> Exercise
A word-for-word repetition of all the entries is required.
┄┄┄┄┄┄┄┄┄┄┄┄┄┄┄┄┄┄┄┄
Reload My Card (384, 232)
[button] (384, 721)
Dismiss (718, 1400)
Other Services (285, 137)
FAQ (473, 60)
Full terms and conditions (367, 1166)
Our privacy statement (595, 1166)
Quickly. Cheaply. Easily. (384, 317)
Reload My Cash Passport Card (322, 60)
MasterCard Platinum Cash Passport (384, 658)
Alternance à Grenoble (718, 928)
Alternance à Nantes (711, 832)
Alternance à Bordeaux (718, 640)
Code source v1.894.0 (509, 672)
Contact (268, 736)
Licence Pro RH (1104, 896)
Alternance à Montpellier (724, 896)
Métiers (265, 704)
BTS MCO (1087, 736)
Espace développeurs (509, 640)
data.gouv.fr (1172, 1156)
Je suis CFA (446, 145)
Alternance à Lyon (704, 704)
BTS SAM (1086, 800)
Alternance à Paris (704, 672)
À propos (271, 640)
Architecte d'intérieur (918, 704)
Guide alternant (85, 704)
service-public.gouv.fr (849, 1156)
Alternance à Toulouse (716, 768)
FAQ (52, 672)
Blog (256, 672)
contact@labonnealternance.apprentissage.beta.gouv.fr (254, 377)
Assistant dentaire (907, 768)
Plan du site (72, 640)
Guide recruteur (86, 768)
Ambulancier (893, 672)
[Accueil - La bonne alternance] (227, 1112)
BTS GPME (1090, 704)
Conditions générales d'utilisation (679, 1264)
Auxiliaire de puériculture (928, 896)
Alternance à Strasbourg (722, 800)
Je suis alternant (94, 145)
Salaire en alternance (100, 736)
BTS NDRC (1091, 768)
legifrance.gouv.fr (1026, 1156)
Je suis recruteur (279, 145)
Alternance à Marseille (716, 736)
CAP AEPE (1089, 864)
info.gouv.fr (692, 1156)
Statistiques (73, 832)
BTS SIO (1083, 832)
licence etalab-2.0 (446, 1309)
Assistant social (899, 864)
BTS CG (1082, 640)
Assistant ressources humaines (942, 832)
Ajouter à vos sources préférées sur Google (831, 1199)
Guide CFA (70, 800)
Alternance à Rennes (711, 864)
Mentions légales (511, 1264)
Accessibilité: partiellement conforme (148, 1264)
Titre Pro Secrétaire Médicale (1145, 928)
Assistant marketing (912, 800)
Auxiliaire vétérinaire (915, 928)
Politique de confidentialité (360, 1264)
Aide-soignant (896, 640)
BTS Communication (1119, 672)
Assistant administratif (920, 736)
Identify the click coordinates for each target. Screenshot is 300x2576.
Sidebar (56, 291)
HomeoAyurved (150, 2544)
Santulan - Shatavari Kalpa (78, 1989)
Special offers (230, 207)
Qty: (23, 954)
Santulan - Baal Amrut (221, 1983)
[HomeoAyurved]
┄┄┄┄┄┄┄┄┄┄┄┄┄┄┄┄┄┄┄┄
> Response
Reload My Card (384, 232)
[button] (384, 721)
Dismiss (718, 1400)
Other Services (285, 137)
FAQ (473, 60)
Full terms and conditions (367, 1166)
Our privacy statement (595, 1166)
Quickly. Cheaply. Easily. (384, 317)
Reload My Cash Passport Card (322, 60)
MasterCard Platinum Cash Passport (384, 658)
Alternance à Grenoble (718, 928)
Alternance à Nantes (711, 832)
Alternance à Bordeaux (718, 640)
Code source v1.894.0 (509, 672)
Contact (268, 736)
Licence Pro RH (1104, 896)
Alternance à Montpellier (724, 896)
Métiers (265, 704)
BTS MCO (1087, 736)
Espace développeurs (509, 640)
data.gouv.fr (1172, 1156)
Je suis CFA (446, 145)
Alternance à Lyon (704, 704)
BTS SAM (1086, 800)
Alternance à Paris (704, 672)
À propos (271, 640)
Architecte d'intérieur (918, 704)
Guide alternant (85, 704)
service-public.gouv.fr (849, 1156)
Alternance à Toulouse (716, 768)
FAQ (52, 672)
Blog (256, 672)
contact@labonnealternance.apprentissage.beta.gouv.fr (254, 377)
Assistant dentaire (907, 768)
Plan du site (72, 640)
Guide recruteur (86, 768)
Ambulancier (893, 672)
[Accueil - La bonne alternance] (227, 1112)
BTS GPME (1090, 704)
Conditions générales d'utilisation (679, 1264)
Auxiliaire de puériculture (928, 896)
Alternance à Strasbourg (722, 800)
Je suis alternant (94, 145)
Salaire en alternance (100, 736)
BTS NDRC (1091, 768)
legifrance.gouv.fr (1026, 1156)
Je suis recruteur (279, 145)
Alternance à Marseille (716, 736)
CAP AEPE (1089, 864)
info.gouv.fr (692, 1156)
Statistiques (73, 832)
BTS SIO (1083, 832)
licence etalab-2.0 (446, 1309)
Assistant social (899, 864)
BTS CG (1082, 640)
Assistant ressources humaines (942, 832)
Ajouter à vos sources préférées sur Google (831, 1199)
Guide CFA (70, 800)
Alternance à Rennes (711, 864)
Mentions légales (511, 1264)
Accessibilité: partiellement conforme (148, 1264)
Titre Pro Secrétaire Médicale (1145, 928)
Assistant marketing (912, 800)
Auxiliaire vétérinaire (915, 928)
Politique de confidentialité (360, 1264)
Aide-soignant (896, 640)
BTS Communication (1119, 672)
Assistant administratif (920, 736)
Identify the click coordinates for each target. Screenshot is 300x2576.
Sidebar (56, 291)
HomeoAyurved (150, 2544)
Santulan - Shatavari Kalpa (78, 1989)
Special offers (230, 207)
Qty: (23, 954)
Santulan - Baal Amrut (221, 1983)
[HomeoAyurved]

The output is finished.